Noce!!! But try to get the sun on their faces next time...


----------



## DB (Oct 14, 2012)

2nd shot is a good moment, but pity you were not facing the kicker...then it would've been a great shot. But you learn with experience. Thanks for sharing though. It's sample shots what makes CR interesting.


----------



## brianboru (Oct 14, 2012)

It was fun to see your shots as it's a nice full-frame comparison for me. Getting reasonable soccer shots is what got me into DSLR photography. Here is one of my sets with what look to be the same age of girls (U12). The combination for these is mostly a 7D with a 70-200f4L + 1.4Kenko TC.

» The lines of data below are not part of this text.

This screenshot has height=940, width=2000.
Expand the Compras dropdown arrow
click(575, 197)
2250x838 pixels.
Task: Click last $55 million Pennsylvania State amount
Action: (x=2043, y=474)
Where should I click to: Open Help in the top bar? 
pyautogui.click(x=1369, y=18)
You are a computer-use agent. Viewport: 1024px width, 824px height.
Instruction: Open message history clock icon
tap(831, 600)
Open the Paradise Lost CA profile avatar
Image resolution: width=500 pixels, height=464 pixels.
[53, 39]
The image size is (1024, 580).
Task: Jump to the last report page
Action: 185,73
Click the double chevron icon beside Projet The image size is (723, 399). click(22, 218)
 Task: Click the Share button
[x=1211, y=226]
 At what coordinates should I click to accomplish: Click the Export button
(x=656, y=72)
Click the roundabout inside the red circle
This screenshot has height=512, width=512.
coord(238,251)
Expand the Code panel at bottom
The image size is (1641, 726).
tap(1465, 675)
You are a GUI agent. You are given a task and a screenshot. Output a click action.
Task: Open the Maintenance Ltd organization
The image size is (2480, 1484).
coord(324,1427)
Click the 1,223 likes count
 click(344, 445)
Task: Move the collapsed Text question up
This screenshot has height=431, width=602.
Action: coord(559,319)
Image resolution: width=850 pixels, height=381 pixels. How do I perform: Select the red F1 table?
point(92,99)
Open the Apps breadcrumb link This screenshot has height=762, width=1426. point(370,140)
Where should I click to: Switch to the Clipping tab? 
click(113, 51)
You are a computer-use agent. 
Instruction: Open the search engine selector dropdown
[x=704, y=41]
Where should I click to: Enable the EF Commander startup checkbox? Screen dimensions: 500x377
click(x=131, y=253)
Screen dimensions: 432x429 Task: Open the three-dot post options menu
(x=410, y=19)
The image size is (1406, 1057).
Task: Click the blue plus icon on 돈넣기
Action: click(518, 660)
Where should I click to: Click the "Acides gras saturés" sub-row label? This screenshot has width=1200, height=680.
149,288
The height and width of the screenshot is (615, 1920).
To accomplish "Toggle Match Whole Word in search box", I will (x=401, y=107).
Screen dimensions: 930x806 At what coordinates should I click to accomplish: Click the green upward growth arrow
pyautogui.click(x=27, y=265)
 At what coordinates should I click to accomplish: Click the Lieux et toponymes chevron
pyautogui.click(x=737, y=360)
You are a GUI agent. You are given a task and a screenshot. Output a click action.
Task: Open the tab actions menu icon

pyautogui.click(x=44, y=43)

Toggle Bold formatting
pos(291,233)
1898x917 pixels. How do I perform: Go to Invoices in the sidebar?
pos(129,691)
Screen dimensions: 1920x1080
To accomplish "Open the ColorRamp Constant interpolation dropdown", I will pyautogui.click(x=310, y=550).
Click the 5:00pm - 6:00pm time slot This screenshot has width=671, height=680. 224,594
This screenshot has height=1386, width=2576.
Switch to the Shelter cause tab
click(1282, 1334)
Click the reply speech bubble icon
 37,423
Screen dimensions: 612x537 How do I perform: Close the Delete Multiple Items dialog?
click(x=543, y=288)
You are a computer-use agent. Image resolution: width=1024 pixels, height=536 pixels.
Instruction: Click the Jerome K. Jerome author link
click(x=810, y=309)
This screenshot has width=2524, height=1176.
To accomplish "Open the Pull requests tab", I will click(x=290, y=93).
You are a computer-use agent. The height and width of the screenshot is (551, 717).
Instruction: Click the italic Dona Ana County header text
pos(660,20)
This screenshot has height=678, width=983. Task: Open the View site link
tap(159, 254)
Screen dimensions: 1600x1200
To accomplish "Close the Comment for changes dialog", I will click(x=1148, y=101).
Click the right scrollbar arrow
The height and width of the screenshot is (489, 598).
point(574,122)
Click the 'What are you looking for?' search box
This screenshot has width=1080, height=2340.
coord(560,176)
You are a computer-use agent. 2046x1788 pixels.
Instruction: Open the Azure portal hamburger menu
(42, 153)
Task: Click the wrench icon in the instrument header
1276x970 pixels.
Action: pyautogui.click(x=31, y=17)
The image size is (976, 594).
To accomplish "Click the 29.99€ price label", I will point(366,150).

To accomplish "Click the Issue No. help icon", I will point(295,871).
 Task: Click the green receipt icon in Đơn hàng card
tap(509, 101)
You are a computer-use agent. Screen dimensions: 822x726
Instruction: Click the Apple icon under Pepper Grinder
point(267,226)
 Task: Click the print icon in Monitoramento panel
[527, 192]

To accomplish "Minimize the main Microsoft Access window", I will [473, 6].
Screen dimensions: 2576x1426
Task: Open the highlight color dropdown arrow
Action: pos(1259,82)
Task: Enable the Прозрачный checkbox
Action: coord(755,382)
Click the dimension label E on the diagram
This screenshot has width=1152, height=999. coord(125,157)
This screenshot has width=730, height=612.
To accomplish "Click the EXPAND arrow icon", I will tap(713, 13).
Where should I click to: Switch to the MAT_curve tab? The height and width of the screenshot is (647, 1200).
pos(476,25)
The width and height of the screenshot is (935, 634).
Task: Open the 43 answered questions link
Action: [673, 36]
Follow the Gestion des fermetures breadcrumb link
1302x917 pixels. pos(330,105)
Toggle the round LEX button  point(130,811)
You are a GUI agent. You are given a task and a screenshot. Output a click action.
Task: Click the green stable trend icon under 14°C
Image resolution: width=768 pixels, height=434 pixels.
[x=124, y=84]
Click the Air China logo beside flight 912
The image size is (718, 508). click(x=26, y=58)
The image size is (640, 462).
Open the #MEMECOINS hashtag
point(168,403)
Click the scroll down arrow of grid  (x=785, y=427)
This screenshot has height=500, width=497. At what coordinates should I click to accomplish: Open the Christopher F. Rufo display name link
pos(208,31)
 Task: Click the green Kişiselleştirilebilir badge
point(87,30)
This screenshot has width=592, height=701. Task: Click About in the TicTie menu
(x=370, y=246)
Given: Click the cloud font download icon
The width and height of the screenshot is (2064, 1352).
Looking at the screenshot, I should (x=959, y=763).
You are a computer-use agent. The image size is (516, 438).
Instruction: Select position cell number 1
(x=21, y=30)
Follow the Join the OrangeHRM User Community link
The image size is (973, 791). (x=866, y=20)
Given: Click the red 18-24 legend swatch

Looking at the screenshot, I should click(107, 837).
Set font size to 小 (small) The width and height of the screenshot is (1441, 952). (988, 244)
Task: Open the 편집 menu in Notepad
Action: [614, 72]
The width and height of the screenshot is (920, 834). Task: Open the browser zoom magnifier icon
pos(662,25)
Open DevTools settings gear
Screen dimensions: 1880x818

http://flic.kr/s/aHsjC98qJc


----------



## JBeckwith (Oct 14, 2012)

AprilForever said:


> Noce!!! But try to get the sun on their faces next time...


Yeah I would have much rather preferred to be on the other side with the sun behind me but unfortunately I wasn't able to get over there. Having the sun in front of me made it much more difficult.


----------



## Menace (Oct 14, 2012)

Good effort, thanks for sharing. Hopefully you'll have a better vantage point to shoot from next time.

Cheers


----------



## gunnar997 (Oct 20, 2012)

AprilForever said:


> Noce!!! But try to get the sun on their faces next time...


or even try get them back lit too.. side lighting is never really the best from my experience


----------



## ScottyP (Oct 20, 2012)

You nailed the focus. Good job. 
You were just on the wrong side of the field. You should have the sun at your back, and in the faces of your subjects, not the other way round. Here the subjects are back-lit, which is about as bad as you can make it for you.


----------